--- EXERCISE DATA Enclosed Below ---

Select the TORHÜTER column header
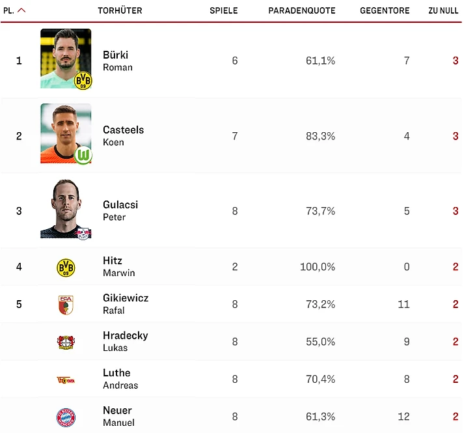Screen dimensions: 475x433 120,10
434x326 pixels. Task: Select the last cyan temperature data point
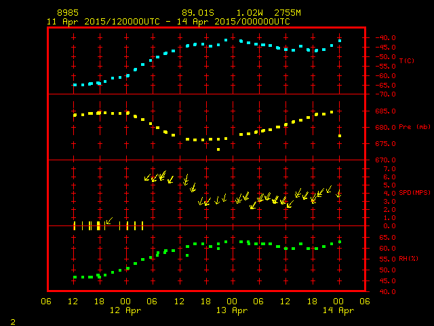[340, 41]
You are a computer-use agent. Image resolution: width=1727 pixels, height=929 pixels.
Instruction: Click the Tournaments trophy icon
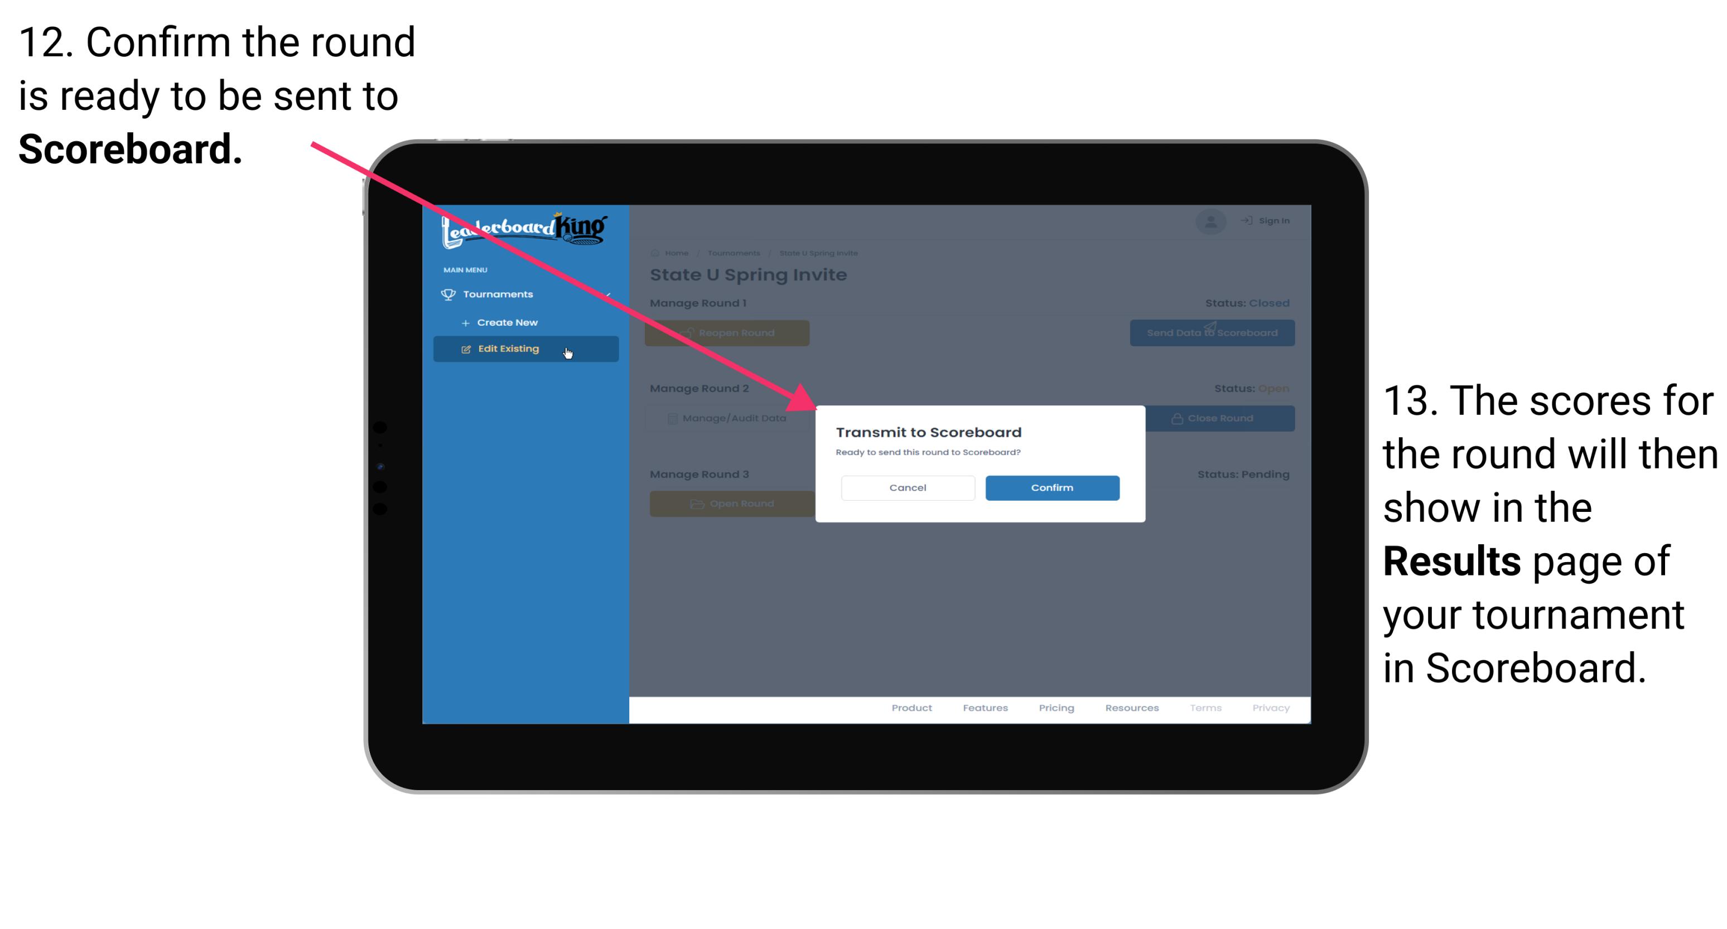(447, 294)
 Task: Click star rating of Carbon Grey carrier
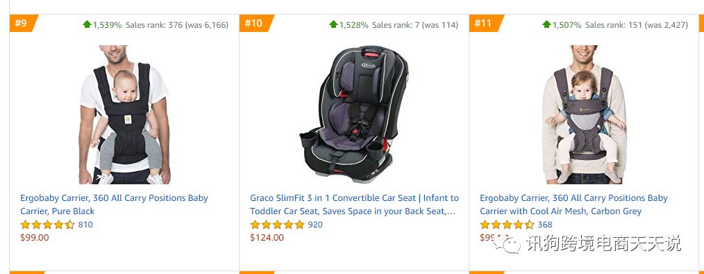tap(507, 225)
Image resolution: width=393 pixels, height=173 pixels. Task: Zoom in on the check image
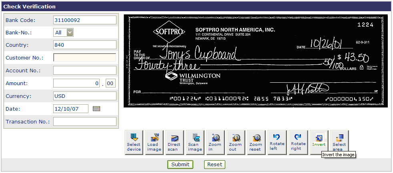click(x=215, y=142)
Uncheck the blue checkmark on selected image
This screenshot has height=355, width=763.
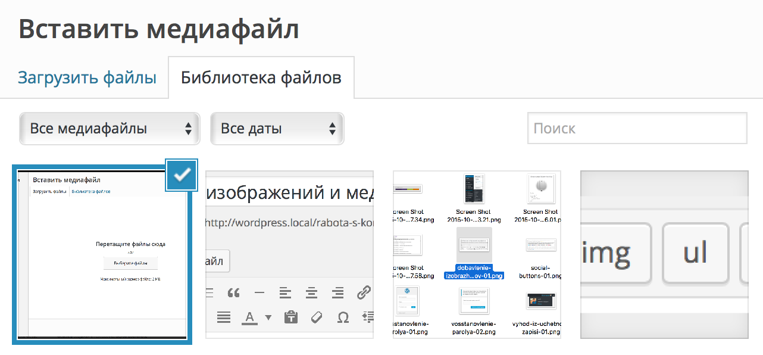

--- End of Enclosed EXERCISE DATA ---

ASSIGNMENT -> Output the line that contains "Image resolution: width=393" and every line after it to the end of the records, word for word, leaving out the pictures.

WRITTEN SOLUTION ->
Image resolution: width=393 pixels, height=173 pixels. Task: Zoom in on the check image
click(x=215, y=142)
Uncheck the blue checkmark on selected image
This screenshot has height=355, width=763.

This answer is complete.